### The input
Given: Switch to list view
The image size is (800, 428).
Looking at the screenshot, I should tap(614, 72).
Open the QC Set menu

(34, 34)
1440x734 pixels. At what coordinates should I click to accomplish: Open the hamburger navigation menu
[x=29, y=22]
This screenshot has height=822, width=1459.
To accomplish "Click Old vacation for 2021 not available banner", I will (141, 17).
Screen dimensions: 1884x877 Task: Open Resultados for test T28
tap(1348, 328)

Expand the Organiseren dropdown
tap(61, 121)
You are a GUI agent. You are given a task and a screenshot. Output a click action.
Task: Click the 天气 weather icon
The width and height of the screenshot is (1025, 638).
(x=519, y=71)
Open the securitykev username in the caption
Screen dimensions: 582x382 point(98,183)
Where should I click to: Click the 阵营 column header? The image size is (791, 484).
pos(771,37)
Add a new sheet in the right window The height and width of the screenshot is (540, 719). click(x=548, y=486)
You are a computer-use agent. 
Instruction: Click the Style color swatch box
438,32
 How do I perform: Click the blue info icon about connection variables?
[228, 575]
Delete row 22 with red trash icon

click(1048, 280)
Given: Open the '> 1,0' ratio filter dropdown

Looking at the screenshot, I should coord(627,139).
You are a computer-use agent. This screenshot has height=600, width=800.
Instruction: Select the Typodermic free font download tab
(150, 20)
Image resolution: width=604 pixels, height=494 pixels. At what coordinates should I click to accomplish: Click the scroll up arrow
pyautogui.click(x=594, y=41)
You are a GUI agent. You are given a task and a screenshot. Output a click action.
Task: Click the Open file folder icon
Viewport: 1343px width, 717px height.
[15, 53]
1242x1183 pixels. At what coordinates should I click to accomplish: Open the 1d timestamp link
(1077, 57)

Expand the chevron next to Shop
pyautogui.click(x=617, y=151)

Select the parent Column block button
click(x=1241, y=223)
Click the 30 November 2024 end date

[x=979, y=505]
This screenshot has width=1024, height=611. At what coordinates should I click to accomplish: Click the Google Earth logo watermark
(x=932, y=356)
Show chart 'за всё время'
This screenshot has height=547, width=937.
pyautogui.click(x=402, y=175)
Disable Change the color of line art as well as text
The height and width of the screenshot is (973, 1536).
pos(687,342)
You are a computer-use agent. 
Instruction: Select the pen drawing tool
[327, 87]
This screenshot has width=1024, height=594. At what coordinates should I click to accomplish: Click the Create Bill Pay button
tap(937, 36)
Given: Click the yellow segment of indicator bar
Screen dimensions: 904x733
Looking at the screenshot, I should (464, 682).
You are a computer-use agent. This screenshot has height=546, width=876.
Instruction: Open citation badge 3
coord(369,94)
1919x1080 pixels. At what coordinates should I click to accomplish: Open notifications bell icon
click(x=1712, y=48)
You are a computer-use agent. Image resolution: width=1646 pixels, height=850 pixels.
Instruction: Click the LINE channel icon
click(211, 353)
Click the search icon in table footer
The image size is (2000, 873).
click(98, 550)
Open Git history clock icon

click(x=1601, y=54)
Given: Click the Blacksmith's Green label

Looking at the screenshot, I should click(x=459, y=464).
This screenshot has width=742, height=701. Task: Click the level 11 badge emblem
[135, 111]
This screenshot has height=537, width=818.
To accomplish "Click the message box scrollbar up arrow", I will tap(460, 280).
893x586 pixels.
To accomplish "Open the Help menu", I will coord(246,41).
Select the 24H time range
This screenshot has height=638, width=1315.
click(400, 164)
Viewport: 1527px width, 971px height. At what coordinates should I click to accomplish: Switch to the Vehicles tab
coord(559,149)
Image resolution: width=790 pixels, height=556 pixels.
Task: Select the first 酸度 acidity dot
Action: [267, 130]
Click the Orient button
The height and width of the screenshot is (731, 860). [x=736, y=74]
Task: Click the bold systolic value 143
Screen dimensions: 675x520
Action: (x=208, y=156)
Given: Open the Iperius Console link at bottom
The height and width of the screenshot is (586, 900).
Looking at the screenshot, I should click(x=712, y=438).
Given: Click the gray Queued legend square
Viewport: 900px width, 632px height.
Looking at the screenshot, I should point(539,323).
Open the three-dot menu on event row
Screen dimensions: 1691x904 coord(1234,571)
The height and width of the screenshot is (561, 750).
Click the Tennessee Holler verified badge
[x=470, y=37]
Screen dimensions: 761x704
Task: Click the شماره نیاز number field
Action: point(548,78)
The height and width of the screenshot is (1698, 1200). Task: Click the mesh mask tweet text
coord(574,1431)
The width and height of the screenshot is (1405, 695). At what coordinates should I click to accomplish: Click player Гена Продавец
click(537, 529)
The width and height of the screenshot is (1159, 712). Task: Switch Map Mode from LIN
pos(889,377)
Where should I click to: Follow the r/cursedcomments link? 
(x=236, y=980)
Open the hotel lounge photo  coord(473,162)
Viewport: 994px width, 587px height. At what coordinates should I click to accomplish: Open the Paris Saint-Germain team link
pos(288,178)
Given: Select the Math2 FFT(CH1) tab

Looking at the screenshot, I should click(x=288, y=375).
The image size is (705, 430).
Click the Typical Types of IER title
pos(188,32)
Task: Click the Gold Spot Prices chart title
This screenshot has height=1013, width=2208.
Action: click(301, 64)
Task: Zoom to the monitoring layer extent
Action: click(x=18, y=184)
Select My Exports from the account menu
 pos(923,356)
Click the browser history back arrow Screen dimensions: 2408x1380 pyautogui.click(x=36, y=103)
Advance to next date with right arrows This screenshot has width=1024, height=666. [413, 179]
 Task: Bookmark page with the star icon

### Exercise prompt
Within the listing above, the lines holding "agent" should be counted. Give only the number.

### Answer
7